Table 2. Population genetic descriptive statistics by subspecies. n: number of alleles; bp: base pairs; S: segregating sites; Hd: haplotype diversity; θ#: theta per site; Kst: genetic divergence (*p<0.01, **p<0.001).

The SPB and GARD algorithms did not detect any evidence of recombination events. Thus, all the subsequent analyses were performed using full sequences. The Bayesian clustering analysis of nuclear genotypes revealed two distinct nuclear clusters (LnP (K = 1) =  −1043.84±30.78 vs. LnP (K = 2) =  −663.5±53.72) with strong geographical affinities. Members of cluster I were all from subtropical and temperate areas (signata) and members of cluster II were all from tropical Maputaland (tongensis) with no evidence of recent introgression having occurred (Figure 4). All but one individual were assigned to one of the clusters with a probability of membership higher than 0.980 across the five STRUCTURE runs. The exception, one bird sampled in the Maputaland region, had a mean probability of membership of 0.842±0.023 across five runs. Implementing the analysis within C. c. signata revealed no clear signal of subdivision (LnP (K = 1) =  −342.12, Var (LnP) = 13.64 vs. LnP (K = 2) =  −341.86, Var (LnP) = 55.38). Genetic differentiation along the costal transect peaked between populations in KZN and those south of SLR (Kst nuclear = 0.539), and between PSJ and KZN (Kst nuclear = 0.292).

Figure 4. Results from Bayesian clustering analysis of genotypic data (six nuclear introns) showing two distinct gene pools (LnP (K = 2) = −663.5) corresponding to the two subspecies: C. s. signata (cluster I) and C. s. tongensis (cluster II).
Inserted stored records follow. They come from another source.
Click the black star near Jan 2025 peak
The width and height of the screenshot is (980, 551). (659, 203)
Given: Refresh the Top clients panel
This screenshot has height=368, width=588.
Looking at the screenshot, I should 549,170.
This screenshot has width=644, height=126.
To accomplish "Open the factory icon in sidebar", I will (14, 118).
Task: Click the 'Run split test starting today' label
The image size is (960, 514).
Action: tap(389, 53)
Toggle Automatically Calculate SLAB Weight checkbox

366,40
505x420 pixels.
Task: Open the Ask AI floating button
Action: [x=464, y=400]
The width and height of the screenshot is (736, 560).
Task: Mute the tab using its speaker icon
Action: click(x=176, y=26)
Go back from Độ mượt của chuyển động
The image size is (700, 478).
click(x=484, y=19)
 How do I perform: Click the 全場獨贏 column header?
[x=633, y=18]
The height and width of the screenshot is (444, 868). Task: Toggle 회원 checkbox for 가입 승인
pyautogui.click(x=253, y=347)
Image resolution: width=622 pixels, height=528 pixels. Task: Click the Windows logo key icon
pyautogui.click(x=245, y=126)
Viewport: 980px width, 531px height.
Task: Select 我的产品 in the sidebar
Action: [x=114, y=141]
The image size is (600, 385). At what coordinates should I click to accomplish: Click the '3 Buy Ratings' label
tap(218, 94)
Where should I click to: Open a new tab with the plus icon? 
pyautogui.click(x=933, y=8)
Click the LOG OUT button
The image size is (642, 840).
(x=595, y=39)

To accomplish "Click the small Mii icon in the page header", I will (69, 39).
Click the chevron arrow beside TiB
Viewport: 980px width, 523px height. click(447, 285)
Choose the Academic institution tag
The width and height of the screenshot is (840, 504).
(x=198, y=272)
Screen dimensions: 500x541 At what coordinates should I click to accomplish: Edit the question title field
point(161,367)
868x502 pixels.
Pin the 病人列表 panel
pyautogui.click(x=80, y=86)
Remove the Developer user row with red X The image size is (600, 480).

Using STRUCTURE membership to define two major genetic groups, the AMOVA implemented with the mitochondrial data revealed the same strong geographical structure: the majority of the mitochondrial genetic variation occurred between subspecies (96%; FCT = 0.962, p<0.001) with only a smaller portion attributed to among populations within subspecies (3.27%; FSC = 0.117, p = 0.008). Because of this strikingly high differentiation between groups living in tropical versus sub-tropical-temperate forests (40 fixed differences; 4.3% sequence divergence) and the fact that the mtDNA loci examined are protein coding, we also analysed the amino acid profiles. This revealed that of the seven non-synonymous mutations found at ATP synthase subunit 6, five amino acids segregate between the two nuclear genetic clusters and coincide with the currently defined subspecies boundaries (Figure S2).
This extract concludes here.